Legislative framework

Preliminary matters

When can the Commission order a remedy for unfair dismissal?

  1. Section 390 of the Act provides that the Commission may order a remedy if:

(a)   the Commission is satisfied that the Applicant was protected from unfair dismissal at the time of being dismissed; and

(b)   the Applicant has been unfairly dismissed.

  1. Both limbs must be satisfied.

  1. I am therefore required to consider whether the Applicant was protected from unfair dismissal at the time of being dismissed. And, if I am satisfied that the Applicant was so protected, whether the Applicant has been unfairly dismissed.

When is a person protected from unfair dismissal?

  1. Section 382 of the Act provides that a person is protected from unfair dismissal if, at the time of being dismissed:

(a)   the person is an employee who has completed a period of employment with his or her employer of at least the minimum employment period; and

(b)   one or more of the following apply:

(i)a modern award covers the person;

(ii)an enterprise agreement applies to the person in relation to the employment;

(iii)the sum of the person’s annual rate of earnings, and such other amounts (if any) worked out in relation to the person in accordance with the regulations, is less than the high income threshold.

When has a person been unfairly dismissed?

  1. Section 385 of the Act provides that a person has been unfairly dismissed if the Commission is satisfied that:

(a)   the person has been dismissed; and

(b)   the dismissal was harsh, unjust or unreasonable; and

(c)   the dismissal was not consistent with the Small Business Fair Dismissal Code; and

(d)   the dismissal was not a case of genuine redundancy.

**DATASET RECORDS:**
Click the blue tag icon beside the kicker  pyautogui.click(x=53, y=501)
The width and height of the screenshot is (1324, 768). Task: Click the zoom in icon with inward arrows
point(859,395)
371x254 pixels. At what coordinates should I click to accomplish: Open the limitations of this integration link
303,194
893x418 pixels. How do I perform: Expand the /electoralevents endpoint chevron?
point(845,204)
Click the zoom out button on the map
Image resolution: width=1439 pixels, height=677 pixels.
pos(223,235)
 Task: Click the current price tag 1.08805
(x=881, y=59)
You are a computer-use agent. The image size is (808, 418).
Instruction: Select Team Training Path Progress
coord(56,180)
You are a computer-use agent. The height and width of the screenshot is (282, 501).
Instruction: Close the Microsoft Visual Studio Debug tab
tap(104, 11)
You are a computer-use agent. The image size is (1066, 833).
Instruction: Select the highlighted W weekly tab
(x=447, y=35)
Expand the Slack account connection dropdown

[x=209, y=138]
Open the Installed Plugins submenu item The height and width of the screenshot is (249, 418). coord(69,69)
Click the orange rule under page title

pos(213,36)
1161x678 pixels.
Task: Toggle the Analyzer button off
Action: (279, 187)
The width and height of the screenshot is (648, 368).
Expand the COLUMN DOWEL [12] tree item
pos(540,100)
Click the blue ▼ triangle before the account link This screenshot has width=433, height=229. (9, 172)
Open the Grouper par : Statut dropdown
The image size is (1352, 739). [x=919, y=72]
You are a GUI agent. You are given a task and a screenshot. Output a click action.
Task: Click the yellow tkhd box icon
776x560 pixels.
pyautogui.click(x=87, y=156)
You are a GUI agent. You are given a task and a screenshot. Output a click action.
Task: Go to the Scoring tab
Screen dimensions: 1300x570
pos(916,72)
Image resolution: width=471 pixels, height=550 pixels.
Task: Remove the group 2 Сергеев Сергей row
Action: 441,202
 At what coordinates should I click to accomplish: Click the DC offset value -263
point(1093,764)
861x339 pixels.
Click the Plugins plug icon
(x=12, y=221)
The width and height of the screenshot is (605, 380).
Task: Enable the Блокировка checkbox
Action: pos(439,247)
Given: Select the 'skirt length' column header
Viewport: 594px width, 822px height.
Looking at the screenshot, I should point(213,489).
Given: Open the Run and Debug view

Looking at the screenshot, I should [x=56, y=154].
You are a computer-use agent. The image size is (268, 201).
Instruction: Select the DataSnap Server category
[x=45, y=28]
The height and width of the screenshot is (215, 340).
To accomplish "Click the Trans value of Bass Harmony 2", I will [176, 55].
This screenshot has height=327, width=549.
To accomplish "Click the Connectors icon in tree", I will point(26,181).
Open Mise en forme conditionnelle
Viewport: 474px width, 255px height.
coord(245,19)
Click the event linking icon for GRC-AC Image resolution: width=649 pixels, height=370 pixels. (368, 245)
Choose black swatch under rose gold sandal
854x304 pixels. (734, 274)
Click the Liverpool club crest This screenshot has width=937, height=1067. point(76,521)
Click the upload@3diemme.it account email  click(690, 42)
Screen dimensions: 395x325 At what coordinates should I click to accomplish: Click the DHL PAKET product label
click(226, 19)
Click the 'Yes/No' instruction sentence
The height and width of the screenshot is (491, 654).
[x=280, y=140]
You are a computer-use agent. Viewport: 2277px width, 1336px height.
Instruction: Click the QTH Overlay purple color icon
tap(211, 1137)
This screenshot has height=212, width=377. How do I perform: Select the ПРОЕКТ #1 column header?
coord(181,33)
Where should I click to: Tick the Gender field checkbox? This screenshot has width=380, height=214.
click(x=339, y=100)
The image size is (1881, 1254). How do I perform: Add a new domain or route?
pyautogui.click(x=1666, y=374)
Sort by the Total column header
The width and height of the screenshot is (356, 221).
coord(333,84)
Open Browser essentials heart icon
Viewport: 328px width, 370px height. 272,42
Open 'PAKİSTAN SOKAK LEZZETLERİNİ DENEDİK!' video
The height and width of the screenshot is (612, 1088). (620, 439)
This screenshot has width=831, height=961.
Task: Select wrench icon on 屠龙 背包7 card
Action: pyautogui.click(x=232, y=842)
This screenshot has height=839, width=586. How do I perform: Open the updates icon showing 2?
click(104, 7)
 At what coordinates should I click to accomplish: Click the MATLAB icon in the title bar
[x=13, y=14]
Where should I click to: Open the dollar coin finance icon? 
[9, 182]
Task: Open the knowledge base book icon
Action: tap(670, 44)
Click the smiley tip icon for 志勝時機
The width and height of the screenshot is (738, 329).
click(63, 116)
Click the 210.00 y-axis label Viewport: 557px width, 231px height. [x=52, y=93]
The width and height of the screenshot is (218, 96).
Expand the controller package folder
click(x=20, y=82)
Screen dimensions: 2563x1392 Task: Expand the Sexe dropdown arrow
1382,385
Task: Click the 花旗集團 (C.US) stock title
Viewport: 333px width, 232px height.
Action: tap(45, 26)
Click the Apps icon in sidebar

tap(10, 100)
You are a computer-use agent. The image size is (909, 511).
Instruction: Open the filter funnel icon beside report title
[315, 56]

**TO BE DONE:**
1. Under the legislative framework text, which section of the Act sets out when a person has been unfairly dismissed?
2. Turn the records, from the start of the records to the line with "pyautogui.click(x=87, y=156)", into a numbered list, omitting blank lines.

**EXERCISE SOLUTIONS:**
1. Section 385

2.
1. Click the blue tag icon beside the kicker  pyautogui.click(x=53, y=501)
2. The width and height of the screenshot is (1324, 768). Task: Click the zoom in icon with inward arrows
3. point(859,395)
4. 371x254 pixels. At what coordinates should I click to accomplish: Open the limitations of this integration link
5. 303,194
6. 893x418 pixels. How do I perform: Expand the /electoralevents endpoint chevron?
7. point(845,204)
8. Click the zoom out button on the map
9. Image resolution: width=1439 pixels, height=677 pixels.
10. pos(223,235)
11.  Task: Click the current price tag 1.08805
12. (x=881, y=59)
13. You are a computer-use agent. The image size is (808, 418).
14. Instruction: Select Team Training Path Progress
15. coord(56,180)
16. You are a computer-use agent. The height and width of the screenshot is (282, 501).
17. Instruction: Close the Microsoft Visual Studio Debug tab
18. tap(104, 11)
19. You are a computer-use agent. The image size is (1066, 833).
20. Instruction: Select the highlighted W weekly tab
21. (x=447, y=35)
22. Expand the Slack account connection dropdown
23. [x=209, y=138]
24. Open the Installed Plugins submenu item The height and width of the screenshot is (249, 418). coord(69,69)
25. Click the orange rule under page title
26. pos(213,36)
27. 1161x678 pixels.
28. Task: Toggle the Analyzer button off
29. Action: (279, 187)
30. The width and height of the screenshot is (648, 368).
31. Expand the COLUMN DOWEL [12] tree item
32. pos(540,100)
33. Click the blue ▼ triangle before the account link This screenshot has width=433, height=229. (9, 172)
34. Open the Grouper par : Statut dropdown
35. The image size is (1352, 739). [x=919, y=72]
36. You are a GUI agent. You are given a task and a screenshot. Output a click action.
37. Task: Click the yellow tkhd box icon
38. 776x560 pixels.
39. pyautogui.click(x=87, y=156)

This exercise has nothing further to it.